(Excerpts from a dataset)

──────────────────────────────

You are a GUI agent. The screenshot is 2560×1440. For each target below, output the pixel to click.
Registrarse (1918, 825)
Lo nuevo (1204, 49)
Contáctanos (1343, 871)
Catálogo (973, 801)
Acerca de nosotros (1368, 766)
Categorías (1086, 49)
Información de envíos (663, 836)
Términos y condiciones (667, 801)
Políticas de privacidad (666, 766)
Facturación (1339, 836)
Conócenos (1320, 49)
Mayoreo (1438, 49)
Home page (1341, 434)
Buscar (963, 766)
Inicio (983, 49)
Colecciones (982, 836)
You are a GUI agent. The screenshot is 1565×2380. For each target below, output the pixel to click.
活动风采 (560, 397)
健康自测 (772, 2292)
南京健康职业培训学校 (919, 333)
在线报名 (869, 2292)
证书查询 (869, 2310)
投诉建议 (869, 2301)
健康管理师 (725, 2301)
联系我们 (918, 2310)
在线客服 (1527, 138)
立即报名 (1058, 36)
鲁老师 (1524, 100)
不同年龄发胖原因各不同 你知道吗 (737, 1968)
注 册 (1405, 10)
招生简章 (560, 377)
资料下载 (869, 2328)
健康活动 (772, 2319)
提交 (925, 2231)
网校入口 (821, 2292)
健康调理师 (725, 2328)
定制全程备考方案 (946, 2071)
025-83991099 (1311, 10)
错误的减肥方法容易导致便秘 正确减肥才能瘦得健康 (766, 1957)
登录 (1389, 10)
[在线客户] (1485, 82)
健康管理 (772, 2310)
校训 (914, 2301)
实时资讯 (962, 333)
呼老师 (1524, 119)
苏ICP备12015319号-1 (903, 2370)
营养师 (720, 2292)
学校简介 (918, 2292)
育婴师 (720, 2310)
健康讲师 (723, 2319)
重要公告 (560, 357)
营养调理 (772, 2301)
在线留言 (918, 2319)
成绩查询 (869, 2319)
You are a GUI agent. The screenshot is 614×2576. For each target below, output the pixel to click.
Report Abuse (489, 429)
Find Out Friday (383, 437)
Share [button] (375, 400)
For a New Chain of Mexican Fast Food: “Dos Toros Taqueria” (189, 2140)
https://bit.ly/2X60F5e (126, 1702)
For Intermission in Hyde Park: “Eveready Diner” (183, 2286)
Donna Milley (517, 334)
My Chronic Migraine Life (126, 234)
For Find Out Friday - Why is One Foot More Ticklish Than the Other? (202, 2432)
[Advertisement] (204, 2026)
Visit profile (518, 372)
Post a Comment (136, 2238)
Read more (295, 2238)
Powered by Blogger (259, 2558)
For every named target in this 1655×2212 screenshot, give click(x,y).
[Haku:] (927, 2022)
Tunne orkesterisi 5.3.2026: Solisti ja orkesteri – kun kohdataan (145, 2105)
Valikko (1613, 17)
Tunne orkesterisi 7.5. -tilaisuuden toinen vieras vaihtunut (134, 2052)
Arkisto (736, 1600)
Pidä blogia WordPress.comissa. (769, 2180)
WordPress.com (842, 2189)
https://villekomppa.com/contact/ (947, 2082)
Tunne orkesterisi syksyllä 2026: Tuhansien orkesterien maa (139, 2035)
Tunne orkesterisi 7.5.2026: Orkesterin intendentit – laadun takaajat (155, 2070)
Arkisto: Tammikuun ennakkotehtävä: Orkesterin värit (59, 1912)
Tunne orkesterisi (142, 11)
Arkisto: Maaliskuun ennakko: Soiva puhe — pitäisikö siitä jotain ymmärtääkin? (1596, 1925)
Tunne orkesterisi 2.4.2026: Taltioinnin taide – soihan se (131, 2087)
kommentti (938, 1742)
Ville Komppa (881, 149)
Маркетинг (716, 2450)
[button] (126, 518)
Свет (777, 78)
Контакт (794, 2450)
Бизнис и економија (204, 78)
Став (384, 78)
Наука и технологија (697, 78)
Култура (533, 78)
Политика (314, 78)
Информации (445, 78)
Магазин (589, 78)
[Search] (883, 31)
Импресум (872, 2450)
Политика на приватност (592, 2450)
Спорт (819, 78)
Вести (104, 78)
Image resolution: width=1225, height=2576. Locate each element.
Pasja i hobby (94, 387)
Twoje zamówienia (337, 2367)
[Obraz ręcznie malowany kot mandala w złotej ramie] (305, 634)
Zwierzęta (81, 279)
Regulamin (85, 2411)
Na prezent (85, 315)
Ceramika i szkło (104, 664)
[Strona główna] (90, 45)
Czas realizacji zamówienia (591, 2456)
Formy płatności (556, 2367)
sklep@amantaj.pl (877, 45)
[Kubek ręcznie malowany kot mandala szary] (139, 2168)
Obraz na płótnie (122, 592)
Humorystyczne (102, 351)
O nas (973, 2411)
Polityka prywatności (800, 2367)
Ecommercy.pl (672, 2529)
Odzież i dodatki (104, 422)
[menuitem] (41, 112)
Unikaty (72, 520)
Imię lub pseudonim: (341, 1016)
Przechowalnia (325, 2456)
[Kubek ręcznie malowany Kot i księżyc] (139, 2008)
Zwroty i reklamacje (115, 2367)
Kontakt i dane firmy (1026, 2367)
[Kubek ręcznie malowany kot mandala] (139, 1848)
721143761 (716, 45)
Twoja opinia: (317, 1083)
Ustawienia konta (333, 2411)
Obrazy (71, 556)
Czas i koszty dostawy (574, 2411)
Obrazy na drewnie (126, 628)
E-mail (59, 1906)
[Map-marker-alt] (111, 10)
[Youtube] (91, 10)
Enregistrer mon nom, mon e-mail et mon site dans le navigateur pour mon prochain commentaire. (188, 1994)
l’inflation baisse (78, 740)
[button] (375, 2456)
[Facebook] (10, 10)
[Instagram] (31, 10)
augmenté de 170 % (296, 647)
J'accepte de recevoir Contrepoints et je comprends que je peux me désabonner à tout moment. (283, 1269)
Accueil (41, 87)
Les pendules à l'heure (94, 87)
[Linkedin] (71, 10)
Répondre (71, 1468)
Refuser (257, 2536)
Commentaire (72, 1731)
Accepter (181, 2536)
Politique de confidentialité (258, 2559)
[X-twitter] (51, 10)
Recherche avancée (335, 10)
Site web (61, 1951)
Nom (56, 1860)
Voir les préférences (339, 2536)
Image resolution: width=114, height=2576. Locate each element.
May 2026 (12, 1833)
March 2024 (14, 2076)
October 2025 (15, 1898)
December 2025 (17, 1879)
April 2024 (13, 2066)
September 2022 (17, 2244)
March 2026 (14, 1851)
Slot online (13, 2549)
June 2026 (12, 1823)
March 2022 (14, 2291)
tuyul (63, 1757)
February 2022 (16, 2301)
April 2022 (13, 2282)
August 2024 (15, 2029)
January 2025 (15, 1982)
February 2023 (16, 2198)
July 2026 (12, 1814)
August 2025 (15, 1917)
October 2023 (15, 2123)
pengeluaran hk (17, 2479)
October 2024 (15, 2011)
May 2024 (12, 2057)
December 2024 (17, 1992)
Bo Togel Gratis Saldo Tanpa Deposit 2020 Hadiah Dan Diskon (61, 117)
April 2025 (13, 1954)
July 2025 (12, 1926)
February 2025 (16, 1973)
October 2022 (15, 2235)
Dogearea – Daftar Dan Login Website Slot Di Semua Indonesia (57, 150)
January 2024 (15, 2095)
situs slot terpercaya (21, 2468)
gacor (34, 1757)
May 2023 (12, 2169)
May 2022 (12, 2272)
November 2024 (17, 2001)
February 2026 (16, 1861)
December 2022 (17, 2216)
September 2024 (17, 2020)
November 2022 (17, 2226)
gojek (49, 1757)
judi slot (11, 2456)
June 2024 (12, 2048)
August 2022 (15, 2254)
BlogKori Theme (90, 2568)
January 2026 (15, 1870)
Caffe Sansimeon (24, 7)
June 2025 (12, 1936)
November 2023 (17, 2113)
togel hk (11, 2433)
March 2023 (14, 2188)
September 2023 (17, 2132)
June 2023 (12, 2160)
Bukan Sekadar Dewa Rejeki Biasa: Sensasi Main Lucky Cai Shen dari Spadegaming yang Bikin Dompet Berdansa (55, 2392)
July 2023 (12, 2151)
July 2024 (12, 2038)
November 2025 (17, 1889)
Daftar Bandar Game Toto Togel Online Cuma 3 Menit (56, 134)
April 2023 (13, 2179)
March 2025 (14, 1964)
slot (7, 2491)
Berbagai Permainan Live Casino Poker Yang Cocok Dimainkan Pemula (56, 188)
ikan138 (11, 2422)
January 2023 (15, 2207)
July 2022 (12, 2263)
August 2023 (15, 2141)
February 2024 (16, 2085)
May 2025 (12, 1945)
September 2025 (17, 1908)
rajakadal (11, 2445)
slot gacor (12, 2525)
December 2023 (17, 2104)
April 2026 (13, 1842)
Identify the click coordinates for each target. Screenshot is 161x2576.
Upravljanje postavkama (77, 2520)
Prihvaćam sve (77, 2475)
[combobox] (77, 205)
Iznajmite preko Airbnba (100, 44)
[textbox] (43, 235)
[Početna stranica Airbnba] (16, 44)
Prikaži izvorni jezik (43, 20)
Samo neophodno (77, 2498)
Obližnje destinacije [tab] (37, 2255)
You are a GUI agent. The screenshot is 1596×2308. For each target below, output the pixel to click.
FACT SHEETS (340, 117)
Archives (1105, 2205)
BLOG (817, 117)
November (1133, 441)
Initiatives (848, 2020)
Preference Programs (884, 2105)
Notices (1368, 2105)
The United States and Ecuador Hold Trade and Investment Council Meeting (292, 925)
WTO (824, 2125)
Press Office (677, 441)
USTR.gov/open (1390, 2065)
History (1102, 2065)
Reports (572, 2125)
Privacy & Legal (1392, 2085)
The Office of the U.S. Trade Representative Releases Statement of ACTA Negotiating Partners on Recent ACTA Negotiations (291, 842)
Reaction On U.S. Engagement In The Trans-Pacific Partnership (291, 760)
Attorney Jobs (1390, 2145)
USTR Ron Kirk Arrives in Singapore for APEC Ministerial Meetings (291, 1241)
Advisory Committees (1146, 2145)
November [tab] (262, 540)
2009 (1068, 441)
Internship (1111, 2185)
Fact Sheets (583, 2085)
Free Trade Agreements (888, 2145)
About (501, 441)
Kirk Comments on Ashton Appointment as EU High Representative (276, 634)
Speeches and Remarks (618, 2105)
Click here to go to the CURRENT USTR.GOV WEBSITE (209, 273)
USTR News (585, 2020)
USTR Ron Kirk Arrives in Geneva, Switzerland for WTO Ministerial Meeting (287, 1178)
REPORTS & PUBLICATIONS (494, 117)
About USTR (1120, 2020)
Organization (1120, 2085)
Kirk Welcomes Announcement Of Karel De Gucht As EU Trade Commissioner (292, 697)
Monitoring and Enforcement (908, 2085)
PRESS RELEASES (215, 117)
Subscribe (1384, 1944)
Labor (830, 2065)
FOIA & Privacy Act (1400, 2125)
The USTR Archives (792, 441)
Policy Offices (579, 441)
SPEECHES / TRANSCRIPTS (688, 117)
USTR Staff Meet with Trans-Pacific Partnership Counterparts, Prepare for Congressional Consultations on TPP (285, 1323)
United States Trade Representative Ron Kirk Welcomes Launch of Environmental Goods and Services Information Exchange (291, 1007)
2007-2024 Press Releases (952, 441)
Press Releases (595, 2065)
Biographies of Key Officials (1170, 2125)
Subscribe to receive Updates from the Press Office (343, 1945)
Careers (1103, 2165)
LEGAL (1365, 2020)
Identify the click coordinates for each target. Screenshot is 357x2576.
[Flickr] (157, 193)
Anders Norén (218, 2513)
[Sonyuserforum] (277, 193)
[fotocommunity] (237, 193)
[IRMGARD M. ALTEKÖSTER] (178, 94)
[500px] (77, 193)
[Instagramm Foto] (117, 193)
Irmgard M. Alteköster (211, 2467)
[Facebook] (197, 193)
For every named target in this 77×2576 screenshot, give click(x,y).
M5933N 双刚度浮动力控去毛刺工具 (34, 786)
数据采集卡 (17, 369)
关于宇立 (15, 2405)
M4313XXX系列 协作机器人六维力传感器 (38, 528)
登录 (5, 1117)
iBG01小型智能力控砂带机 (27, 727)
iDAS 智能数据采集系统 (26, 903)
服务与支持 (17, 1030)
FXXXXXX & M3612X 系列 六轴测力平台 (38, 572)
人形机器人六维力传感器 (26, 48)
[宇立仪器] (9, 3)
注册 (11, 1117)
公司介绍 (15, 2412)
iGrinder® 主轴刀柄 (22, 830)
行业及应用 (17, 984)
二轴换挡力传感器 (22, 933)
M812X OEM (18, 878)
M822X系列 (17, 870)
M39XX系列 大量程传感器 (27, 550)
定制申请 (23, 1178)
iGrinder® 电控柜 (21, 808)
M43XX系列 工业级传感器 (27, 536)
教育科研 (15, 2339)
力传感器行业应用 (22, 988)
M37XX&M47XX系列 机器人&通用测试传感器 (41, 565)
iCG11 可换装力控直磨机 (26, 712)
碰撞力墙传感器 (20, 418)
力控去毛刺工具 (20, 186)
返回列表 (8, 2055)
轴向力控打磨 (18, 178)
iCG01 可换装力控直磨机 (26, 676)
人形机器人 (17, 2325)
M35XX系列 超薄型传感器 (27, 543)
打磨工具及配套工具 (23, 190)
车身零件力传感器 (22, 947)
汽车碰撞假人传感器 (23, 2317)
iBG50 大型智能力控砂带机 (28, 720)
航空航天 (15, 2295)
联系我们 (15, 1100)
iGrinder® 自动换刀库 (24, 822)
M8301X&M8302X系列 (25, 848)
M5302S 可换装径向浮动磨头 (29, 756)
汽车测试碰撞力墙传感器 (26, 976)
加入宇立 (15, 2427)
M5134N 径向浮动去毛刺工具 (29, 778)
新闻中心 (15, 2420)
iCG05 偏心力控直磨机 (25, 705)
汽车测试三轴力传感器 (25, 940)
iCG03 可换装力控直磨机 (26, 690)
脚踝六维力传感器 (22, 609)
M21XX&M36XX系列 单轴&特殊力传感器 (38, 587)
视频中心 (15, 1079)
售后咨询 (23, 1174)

──────────────────────────────

## Problem details
Emit an exact copy of the lines spanning the start of the records to the line containing "Read more (295, 2238)", inclusive, and no other output.

## Your response
You are a GUI agent. The screenshot is 2560×1440. For each target below, output the pixel to click.
Registrarse (1918, 825)
Lo nuevo (1204, 49)
Contáctanos (1343, 871)
Catálogo (973, 801)
Acerca de nosotros (1368, 766)
Categorías (1086, 49)
Información de envíos (663, 836)
Términos y condiciones (667, 801)
Políticas de privacidad (666, 766)
Facturación (1339, 836)
Conócenos (1320, 49)
Mayoreo (1438, 49)
Home page (1341, 434)
Buscar (963, 766)
Inicio (983, 49)
Colecciones (982, 836)
You are a GUI agent. The screenshot is 1565×2380. For each target below, output the pixel to click.
活动风采 (560, 397)
健康自测 (772, 2292)
南京健康职业培训学校 (919, 333)
在线报名 (869, 2292)
证书查询 (869, 2310)
投诉建议 (869, 2301)
健康管理师 (725, 2301)
联系我们 (918, 2310)
在线客服 (1527, 138)
立即报名 (1058, 36)
鲁老师 (1524, 100)
不同年龄发胖原因各不同 你知道吗 (737, 1968)
注 册 (1405, 10)
招生简章 (560, 377)
资料下载 (869, 2328)
健康活动 (772, 2319)
提交 (925, 2231)
网校入口 (821, 2292)
健康调理师 (725, 2328)
定制全程备考方案 (946, 2071)
025-83991099 (1311, 10)
错误的减肥方法容易导致便秘 正确减肥才能瘦得健康 (766, 1957)
登录 (1389, 10)
[在线客户] (1485, 82)
健康管理 (772, 2310)
校训 (914, 2301)
实时资讯 (962, 333)
呼老师 (1524, 119)
苏ICP备12015319号-1 (903, 2370)
营养师 (720, 2292)
学校简介 (918, 2292)
育婴师 (720, 2310)
健康讲师 (723, 2319)
重要公告 (560, 357)
营养调理 (772, 2301)
在线留言 (918, 2319)
成绩查询 (869, 2319)
You are a GUI agent. The screenshot is 614×2576. For each target below, output the pixel to click.
Report Abuse (489, 429)
Find Out Friday (383, 437)
Share [button] (375, 400)
For a New Chain of Mexican Fast Food: “Dos Toros Taqueria” (189, 2140)
https://bit.ly/2X60F5e (126, 1702)
For Intermission in Hyde Park: “Eveready Diner” (183, 2286)
Donna Milley (517, 334)
My Chronic Migraine Life (126, 234)
For Find Out Friday - Why is One Foot More Ticklish Than the Other? (202, 2432)
[Advertisement] (204, 2026)
Visit profile (518, 372)
Post a Comment (136, 2238)
Read more (295, 2238)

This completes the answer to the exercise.